• _Work item_:
In the records that follow, find the line with "You are a GUI"; from there, retype every line exactly through the line with "Task: Click the paragraph", which also belongs to the answer.

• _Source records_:
....

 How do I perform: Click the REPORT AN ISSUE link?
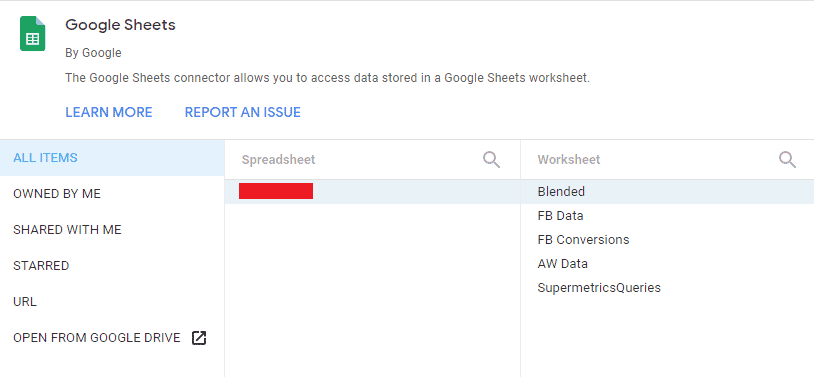242,112
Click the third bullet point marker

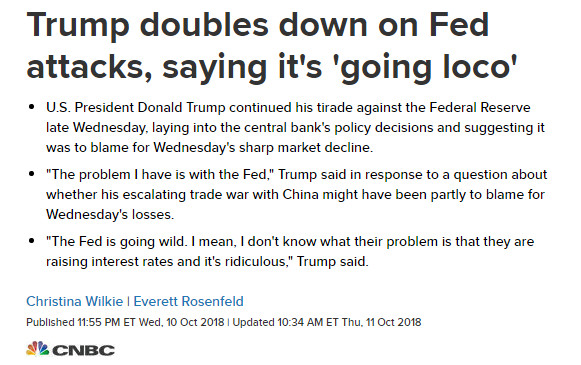31,241
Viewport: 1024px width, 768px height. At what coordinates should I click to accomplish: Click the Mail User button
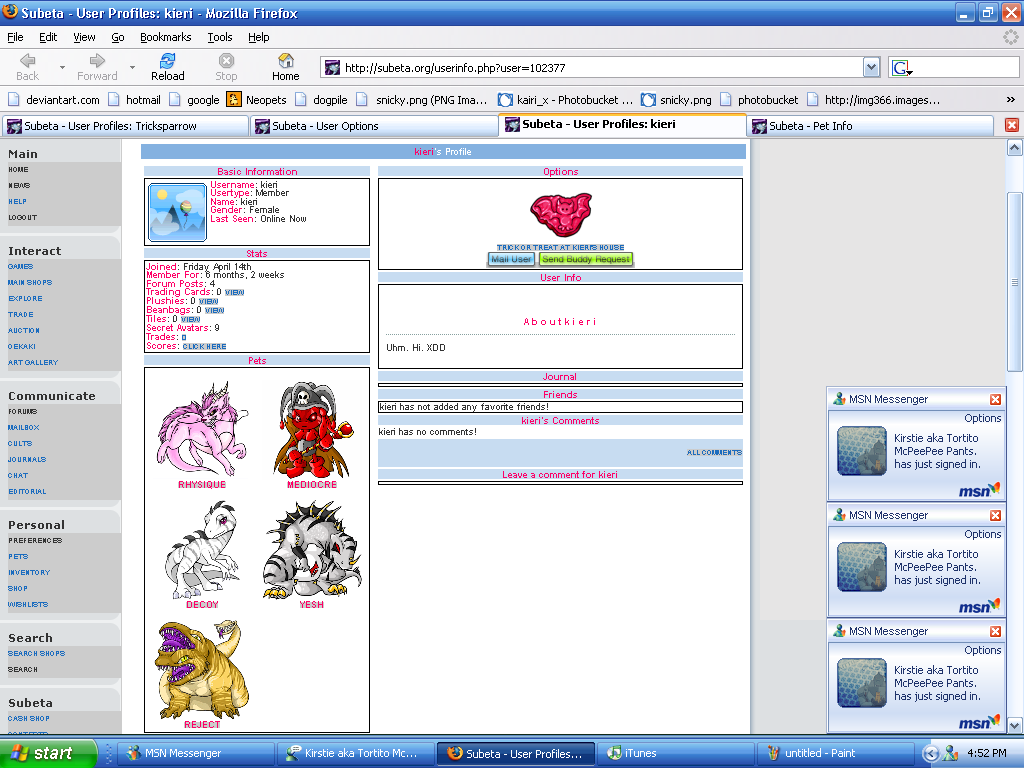click(511, 259)
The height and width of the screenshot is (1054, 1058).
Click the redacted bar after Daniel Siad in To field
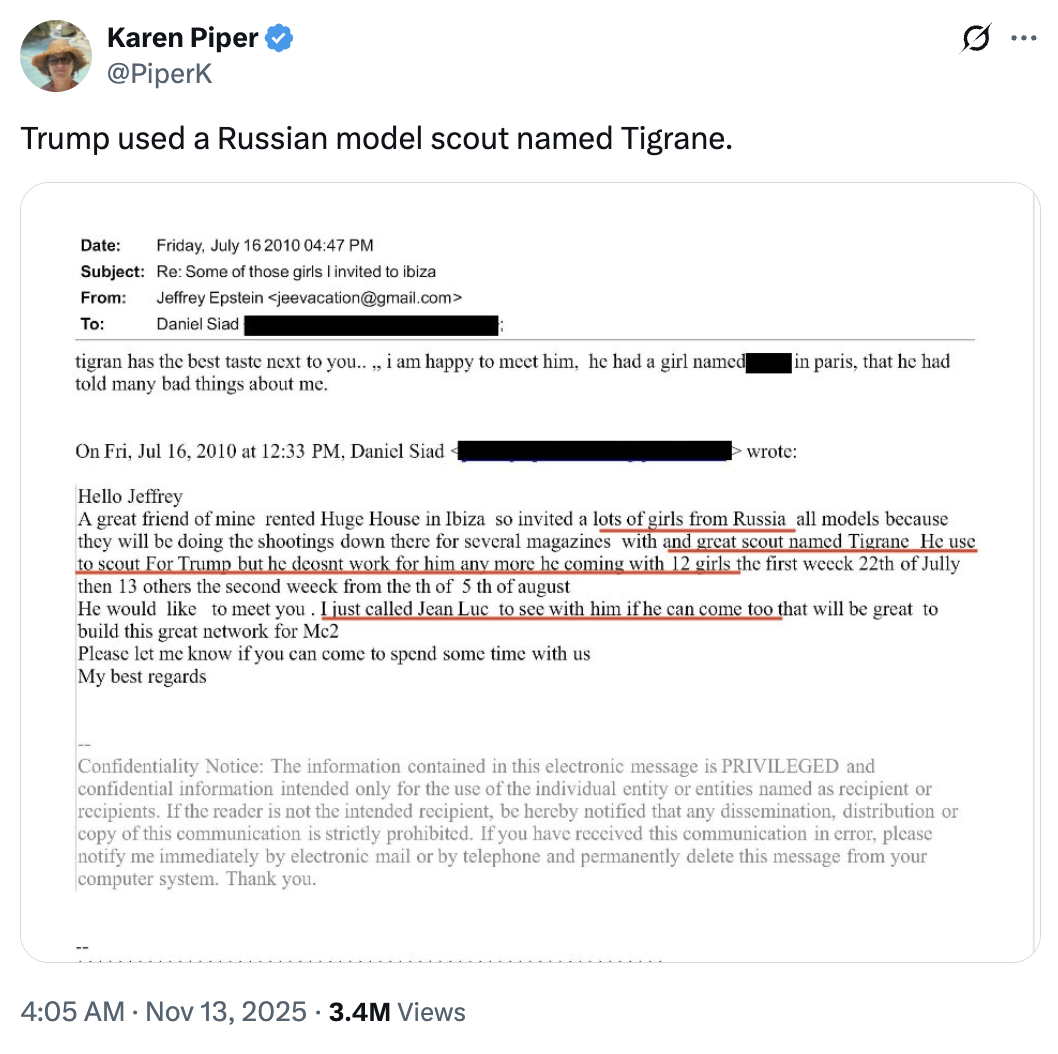[371, 324]
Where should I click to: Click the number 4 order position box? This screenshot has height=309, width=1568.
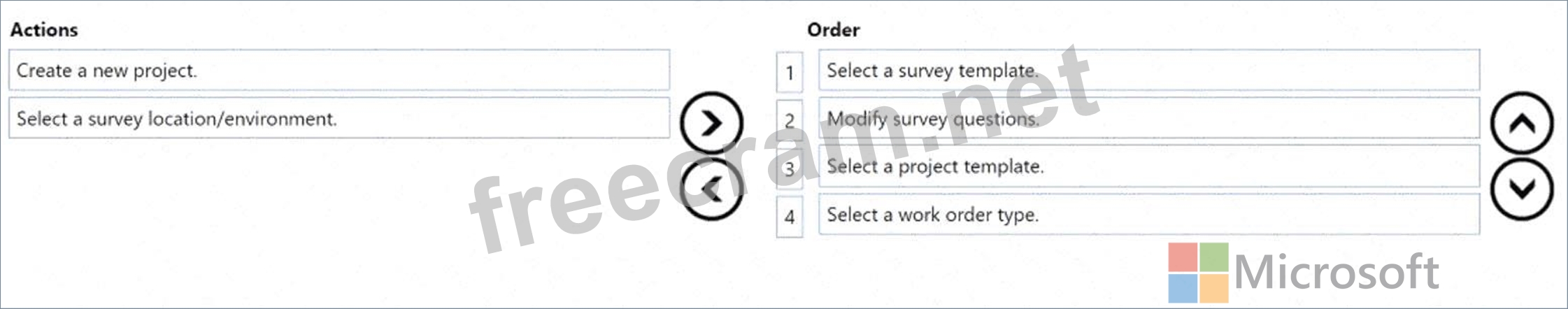[x=790, y=217]
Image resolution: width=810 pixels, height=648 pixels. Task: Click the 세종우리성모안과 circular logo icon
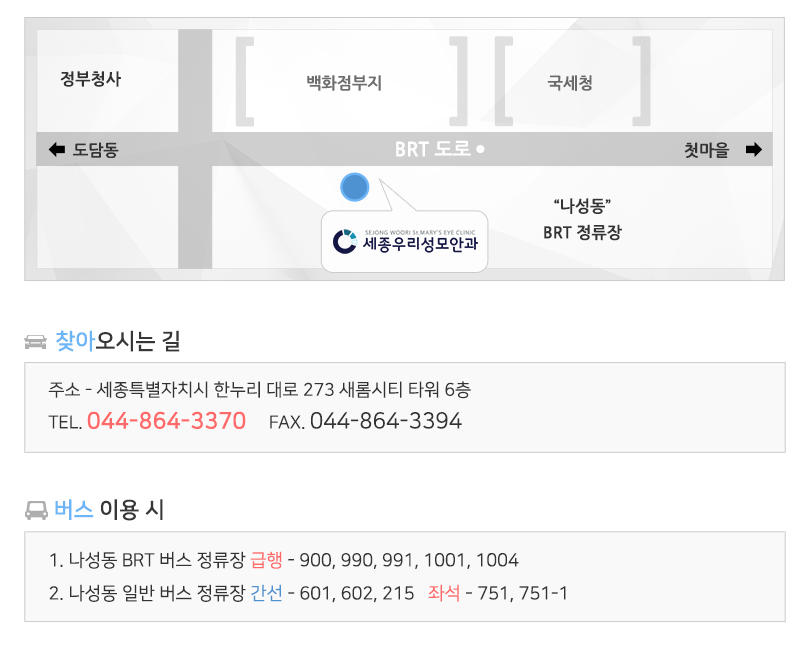pos(345,241)
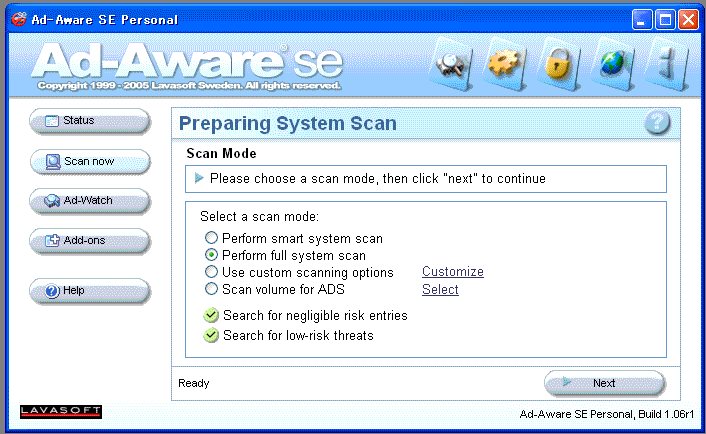Click Scan now in the sidebar
The height and width of the screenshot is (434, 706).
[x=90, y=161]
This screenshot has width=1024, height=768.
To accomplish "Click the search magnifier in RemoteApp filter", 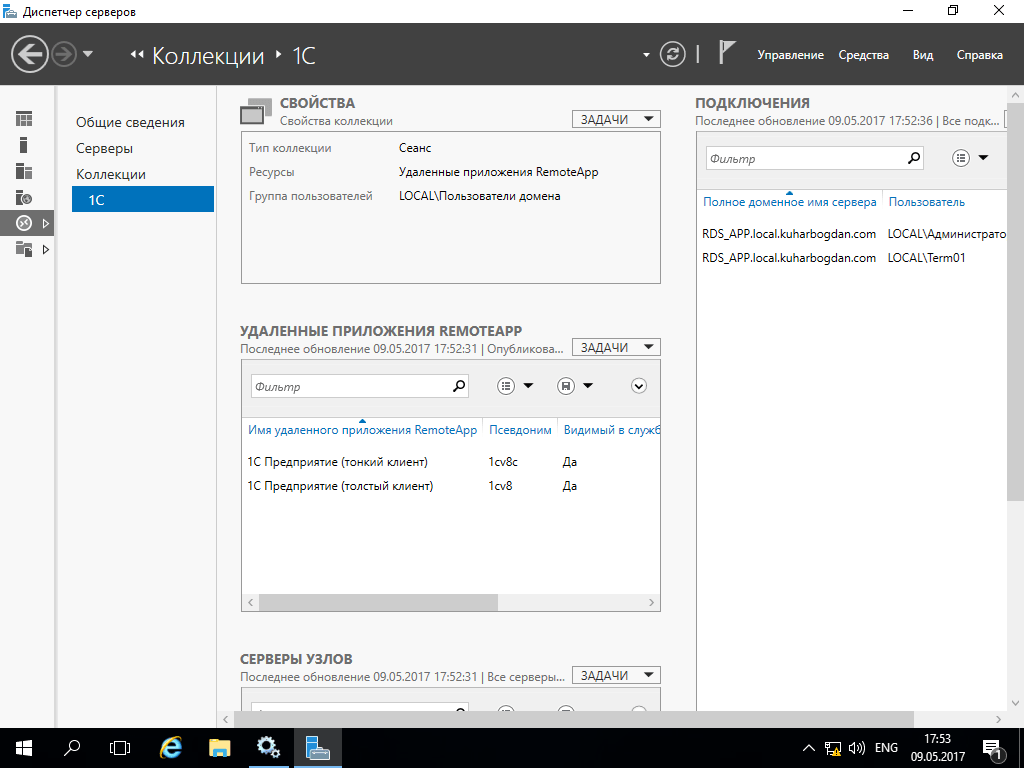I will coord(459,386).
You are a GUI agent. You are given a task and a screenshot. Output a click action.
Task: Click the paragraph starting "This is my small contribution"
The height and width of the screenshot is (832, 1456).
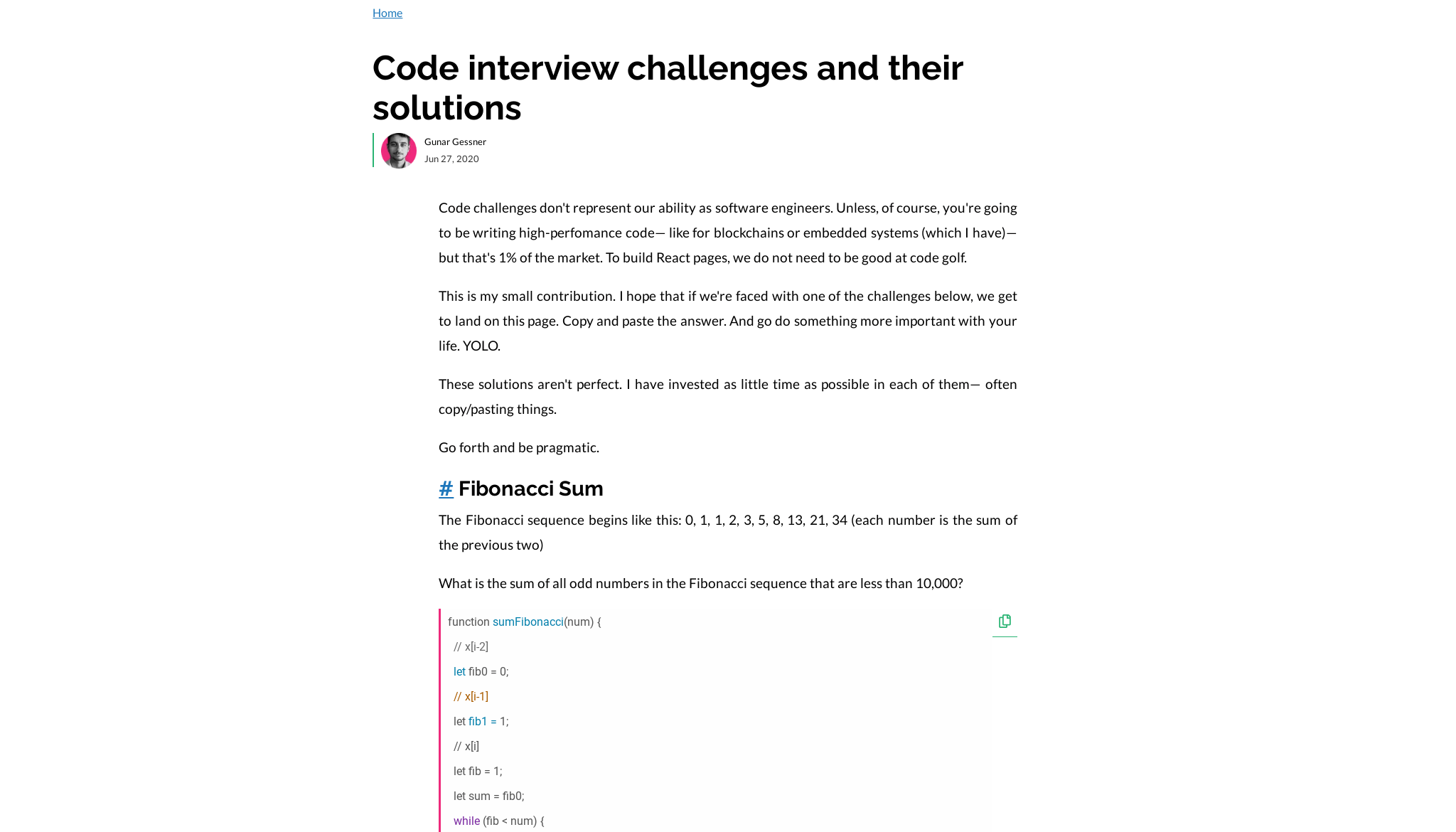click(x=727, y=321)
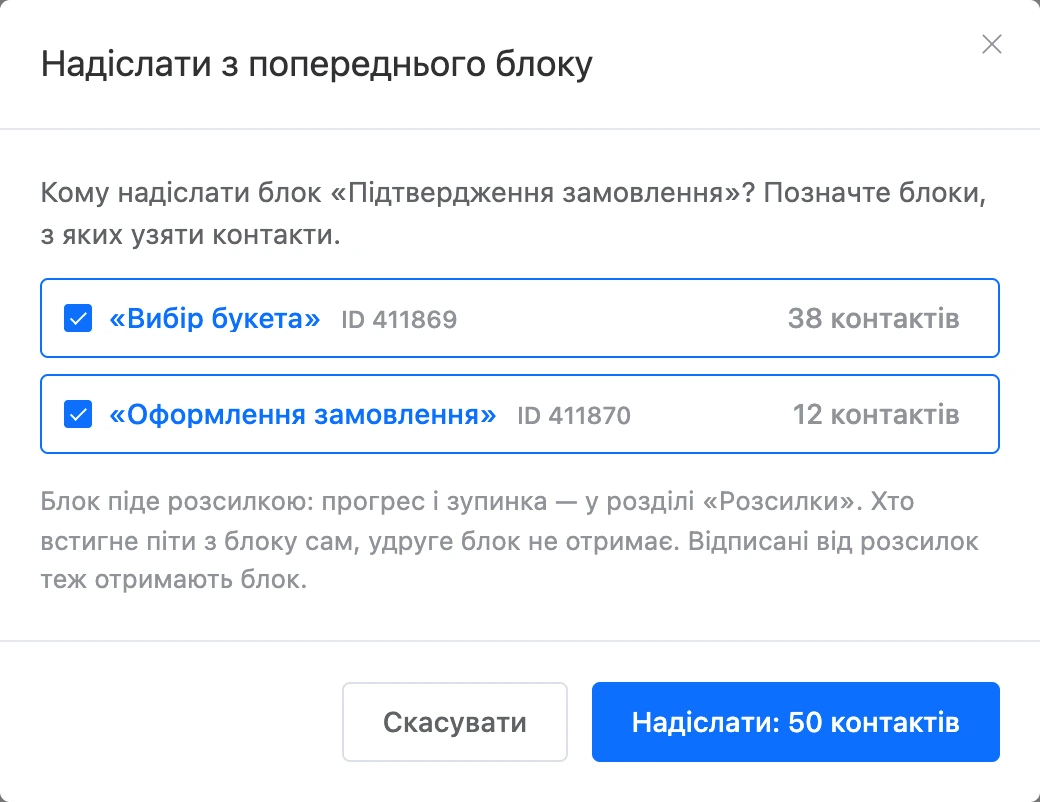Click the text 'з яких узяти контакти'
Viewport: 1040px width, 802px height.
(188, 235)
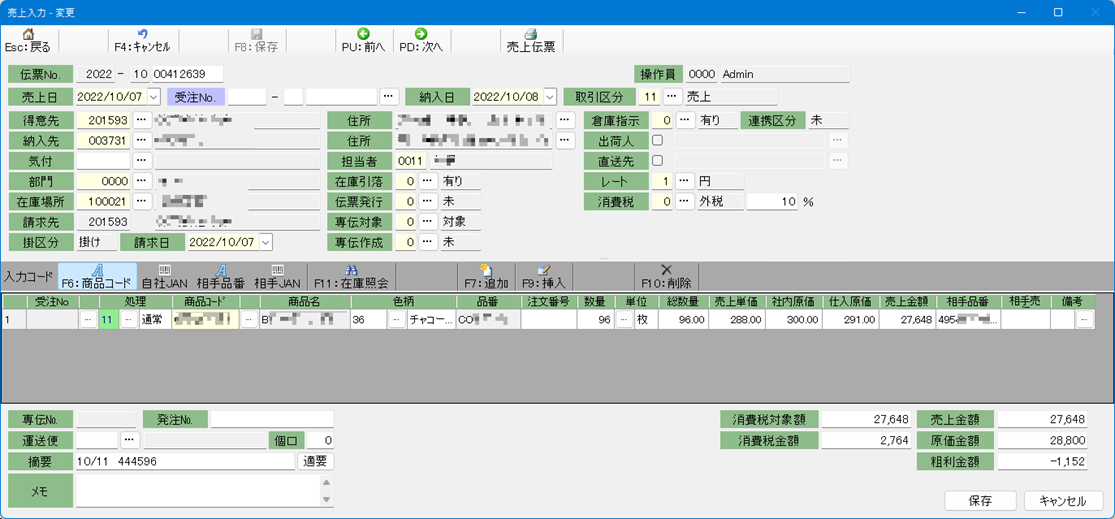Click the 保存 button at bottom
The width and height of the screenshot is (1115, 519).
980,500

....

• _Completed task_:
You are a GUI agent. You are given a task and a screenshot. Output a click action.
Task: Click the paragraph starting "This is my small contribution"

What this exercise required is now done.